Los motivos de varios monjes budistas japoneses para escribir waka —y luego haiku— obedecieron más bien a sus intentos de expresar su comprensión de la enseñanza (en argot budista, el Dharma). Eso es lo que particularmente la tradición zen (desde sus orígenes en China) exige del discípulo: encontrar su expresión propia, con lo cual demostraría genuina comprensión. No puede quedarse en repetir como un loro sin saber de qué habla ni qué le dice la enseñanza a él mismo. De nada sirve convertirse en mero coleccionista erudito de textos y máximas si no se comprenden en la piel y en la carne, si no vibran desde la médula de los huesos. En fin, con todo esto también estamos diciendo que comprender el Dharma es comprenderse a sí mismo.

De hecho, así se pronunciaba Eihei Dōgen (1200-1253), maestro budista que llevó a Japón la casa Sōtō de la tradición zen. Es un curioso caso, pues en ocasiones instruía a sus discípulos que no se ocuparan de la poesía porque eso les distraería de su desarrollo espiritual. Sin embargo, él mismo compuso numerosas piezas de poesía, tanto de estilo chino como de estilo japonés. Y parece ser que su empleo del waka tendría más adelante un importante efecto en la expresión poética del haiku desde Bashō, cuatro siglos después.

Un lugar interesante para examinar esta faceta de su pensamiento es el poema que él mismo titula “El rostro original”, composición de tipo waka que sigue todas las reglas formales del género, pero al tiempo hace un curioso quiebre.

 

春は花

夏ほととぎす

秋は月

冬雪さえて

冷しかりけり

haru wa hana

natsu hototogisu

aki wa tsuki

fuyu yuki saete

suzushikari keri

Primavera, flores

Verano, el cuco

Otoño, la luna

Invierno, la nieve

es clara y fresca.

(Traducción propia, publicada en “La constitución de la subjetividad desde la interdependencia y los desafíos socioecológicos del siglo XXI: una aproximación desde Dōgen”. Theoría, n.º 41 (2021), p. 159)

“Rostro original” es una figura del zen que quiere decir “el rostro que tenías antes de haber nacido de tu padre y tu madre”. Es una manera de aludir a lo que somos antes de todas las determinaciones y descripciones con las que nos solemos identificar. El budismo zen es una tradición de profundo y radical cuestionamiento de la comprensión intelectual que solemos tener de nosotros mismos y de las cosas. No es que esas descripciones sean inútiles, pero no muestran quiénes somos y qué son las cosas. Pero entonces, ¿quiénes somos realmente? Al intitular el poema del modo que lo hace, Dōgen parece dar su respuesta a la pregunta.

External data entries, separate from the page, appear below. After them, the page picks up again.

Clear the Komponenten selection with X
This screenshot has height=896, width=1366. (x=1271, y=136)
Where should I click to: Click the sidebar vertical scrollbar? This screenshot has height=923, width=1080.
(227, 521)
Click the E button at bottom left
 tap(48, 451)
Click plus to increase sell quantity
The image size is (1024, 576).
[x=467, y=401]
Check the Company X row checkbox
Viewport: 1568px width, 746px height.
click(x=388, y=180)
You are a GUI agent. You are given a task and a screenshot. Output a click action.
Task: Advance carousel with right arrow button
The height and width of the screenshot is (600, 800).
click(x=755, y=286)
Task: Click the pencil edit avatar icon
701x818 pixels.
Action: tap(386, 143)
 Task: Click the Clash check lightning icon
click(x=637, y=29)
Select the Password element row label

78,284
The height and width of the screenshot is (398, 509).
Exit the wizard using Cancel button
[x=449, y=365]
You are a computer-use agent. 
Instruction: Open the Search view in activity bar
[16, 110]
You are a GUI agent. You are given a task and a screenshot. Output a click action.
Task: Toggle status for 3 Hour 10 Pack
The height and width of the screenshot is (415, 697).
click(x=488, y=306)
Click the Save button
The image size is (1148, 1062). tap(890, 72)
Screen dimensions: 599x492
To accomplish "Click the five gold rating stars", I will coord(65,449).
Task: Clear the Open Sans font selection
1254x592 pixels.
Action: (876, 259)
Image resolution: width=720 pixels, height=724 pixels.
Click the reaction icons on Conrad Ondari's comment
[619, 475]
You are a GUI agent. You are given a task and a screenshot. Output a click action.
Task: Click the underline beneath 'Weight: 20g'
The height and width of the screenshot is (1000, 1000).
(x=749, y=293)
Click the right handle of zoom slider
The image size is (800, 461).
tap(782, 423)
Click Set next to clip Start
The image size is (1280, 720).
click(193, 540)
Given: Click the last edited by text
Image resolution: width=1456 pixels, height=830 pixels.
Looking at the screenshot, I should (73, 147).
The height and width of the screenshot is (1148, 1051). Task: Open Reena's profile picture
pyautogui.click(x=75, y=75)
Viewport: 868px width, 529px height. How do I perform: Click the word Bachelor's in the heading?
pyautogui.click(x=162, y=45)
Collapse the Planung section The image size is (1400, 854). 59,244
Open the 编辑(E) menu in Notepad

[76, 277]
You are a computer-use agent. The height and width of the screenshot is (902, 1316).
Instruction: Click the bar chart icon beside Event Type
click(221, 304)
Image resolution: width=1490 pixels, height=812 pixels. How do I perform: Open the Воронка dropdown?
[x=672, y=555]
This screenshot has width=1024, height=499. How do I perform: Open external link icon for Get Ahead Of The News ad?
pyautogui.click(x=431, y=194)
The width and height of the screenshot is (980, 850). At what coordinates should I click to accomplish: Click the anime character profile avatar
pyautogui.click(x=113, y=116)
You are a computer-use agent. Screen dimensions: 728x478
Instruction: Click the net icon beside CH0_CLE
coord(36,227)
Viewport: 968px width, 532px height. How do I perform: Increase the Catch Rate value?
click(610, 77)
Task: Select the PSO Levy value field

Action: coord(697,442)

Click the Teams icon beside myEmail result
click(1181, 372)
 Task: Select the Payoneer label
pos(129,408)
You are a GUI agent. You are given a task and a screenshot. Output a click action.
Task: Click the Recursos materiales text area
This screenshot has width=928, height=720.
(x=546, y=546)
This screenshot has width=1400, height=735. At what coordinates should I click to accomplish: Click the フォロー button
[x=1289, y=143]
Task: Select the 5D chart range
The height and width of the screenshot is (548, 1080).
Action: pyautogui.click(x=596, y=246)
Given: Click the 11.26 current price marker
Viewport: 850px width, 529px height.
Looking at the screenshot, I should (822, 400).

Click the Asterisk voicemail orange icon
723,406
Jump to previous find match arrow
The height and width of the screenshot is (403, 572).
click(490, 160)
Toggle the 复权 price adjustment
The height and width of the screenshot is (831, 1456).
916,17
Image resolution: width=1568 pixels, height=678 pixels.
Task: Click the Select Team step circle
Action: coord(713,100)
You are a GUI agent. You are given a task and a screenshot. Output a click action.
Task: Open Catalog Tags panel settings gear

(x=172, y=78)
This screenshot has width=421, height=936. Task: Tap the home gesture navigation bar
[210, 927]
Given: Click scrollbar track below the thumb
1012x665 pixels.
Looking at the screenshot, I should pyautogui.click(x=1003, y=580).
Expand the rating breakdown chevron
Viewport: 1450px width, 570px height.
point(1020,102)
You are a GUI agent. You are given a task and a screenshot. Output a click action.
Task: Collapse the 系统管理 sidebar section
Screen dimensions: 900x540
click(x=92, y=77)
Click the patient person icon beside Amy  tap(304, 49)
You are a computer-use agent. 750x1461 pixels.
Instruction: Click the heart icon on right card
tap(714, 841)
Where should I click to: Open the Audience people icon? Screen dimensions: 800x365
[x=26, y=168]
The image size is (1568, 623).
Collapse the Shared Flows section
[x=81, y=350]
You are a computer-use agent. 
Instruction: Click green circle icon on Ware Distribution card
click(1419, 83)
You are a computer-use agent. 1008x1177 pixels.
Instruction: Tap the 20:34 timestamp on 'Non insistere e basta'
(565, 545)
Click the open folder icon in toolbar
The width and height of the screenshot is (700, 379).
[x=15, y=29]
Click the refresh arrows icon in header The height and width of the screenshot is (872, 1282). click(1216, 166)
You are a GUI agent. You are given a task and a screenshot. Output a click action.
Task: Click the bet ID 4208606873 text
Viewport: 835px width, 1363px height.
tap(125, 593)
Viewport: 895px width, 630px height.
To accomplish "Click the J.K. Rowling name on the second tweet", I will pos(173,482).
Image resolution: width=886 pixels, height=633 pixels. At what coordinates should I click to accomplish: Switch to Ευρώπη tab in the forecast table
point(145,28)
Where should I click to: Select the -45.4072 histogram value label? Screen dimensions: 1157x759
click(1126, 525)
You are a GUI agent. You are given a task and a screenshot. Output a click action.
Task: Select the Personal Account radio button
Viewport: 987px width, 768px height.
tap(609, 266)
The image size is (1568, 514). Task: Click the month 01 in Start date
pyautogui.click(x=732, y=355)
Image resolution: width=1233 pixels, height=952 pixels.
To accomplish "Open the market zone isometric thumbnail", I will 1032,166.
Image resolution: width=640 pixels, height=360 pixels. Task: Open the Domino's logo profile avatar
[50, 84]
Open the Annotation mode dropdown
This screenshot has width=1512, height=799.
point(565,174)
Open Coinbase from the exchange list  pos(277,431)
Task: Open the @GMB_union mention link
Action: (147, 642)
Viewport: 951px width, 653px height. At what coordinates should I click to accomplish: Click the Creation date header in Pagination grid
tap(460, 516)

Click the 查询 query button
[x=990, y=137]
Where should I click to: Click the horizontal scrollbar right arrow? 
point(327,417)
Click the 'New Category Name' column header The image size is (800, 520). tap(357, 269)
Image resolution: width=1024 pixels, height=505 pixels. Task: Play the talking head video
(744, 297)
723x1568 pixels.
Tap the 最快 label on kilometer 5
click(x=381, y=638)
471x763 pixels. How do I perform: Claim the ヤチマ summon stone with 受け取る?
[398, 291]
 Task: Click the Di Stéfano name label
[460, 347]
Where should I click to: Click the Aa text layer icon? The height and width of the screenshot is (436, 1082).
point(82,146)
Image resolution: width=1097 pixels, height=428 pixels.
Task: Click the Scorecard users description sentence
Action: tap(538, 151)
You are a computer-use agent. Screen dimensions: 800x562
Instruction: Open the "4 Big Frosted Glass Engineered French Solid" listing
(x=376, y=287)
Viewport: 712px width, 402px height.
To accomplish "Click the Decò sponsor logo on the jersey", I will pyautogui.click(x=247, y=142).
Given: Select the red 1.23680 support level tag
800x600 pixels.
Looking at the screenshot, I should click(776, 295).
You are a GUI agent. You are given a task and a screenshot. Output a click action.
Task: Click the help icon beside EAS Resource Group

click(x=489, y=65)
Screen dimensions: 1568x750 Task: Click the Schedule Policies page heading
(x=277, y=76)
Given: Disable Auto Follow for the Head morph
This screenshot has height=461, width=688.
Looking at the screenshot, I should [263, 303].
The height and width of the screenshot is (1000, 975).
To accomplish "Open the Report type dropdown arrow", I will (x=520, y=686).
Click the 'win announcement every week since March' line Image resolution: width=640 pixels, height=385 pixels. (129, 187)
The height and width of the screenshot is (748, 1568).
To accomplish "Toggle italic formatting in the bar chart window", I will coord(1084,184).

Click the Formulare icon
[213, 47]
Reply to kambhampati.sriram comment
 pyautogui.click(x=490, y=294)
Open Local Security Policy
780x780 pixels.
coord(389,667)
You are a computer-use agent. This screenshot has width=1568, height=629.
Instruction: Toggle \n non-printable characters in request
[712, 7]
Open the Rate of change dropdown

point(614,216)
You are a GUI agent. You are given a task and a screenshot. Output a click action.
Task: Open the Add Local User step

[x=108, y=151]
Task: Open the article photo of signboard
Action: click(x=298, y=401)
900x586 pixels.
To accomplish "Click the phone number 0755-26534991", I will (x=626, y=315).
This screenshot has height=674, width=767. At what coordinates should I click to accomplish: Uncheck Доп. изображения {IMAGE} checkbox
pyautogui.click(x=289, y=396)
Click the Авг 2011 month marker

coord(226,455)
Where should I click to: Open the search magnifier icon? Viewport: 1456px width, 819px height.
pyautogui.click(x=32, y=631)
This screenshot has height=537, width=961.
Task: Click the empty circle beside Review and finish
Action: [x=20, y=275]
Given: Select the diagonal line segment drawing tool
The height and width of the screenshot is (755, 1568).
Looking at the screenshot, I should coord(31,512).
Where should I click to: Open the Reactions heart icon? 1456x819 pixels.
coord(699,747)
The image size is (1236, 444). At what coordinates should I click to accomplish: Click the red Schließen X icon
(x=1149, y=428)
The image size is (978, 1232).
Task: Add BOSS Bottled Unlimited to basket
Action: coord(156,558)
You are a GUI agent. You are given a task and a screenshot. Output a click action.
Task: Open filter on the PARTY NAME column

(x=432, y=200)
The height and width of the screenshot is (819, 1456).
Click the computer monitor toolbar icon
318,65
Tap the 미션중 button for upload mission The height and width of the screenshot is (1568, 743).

Si es así, ¿por qué alude al paso del tiempo a través de las estaciones? En el poema no aparece el yo por ninguna parte, ni la pregunta “quién soy yo”. Aun así, podríamos afirmar que aparece en su modo de no aparecer. En su comentario sobre esta composición, Steven Heine afirma que una clave de su sentido es el adjetivo suzushi, que normalmente significa “fresco” y aquí describiría la nieve. No obstante, continúa, también se utilizaba típicamente en el género waka para evocar una persona tranquila, serena, capaz de mantener su calma en medio de los ires y venires de la vida (v. Heine, Steven. The Zen Poetry of Dogen. Tuttle, 1997, p. 33).

De manera que en Dōgen se encuentra una curiosa forma de contestar “quién soy yo”: primero desaparece de la escena aquel que pregunta, para luego aparecer. Y el medio a través del cual ocurre esta desaparición-reaparición es el entorno. El entorno nos muestra quiénes somos. Vale la pena detenernos más en este punto en nuestra próxima entrada.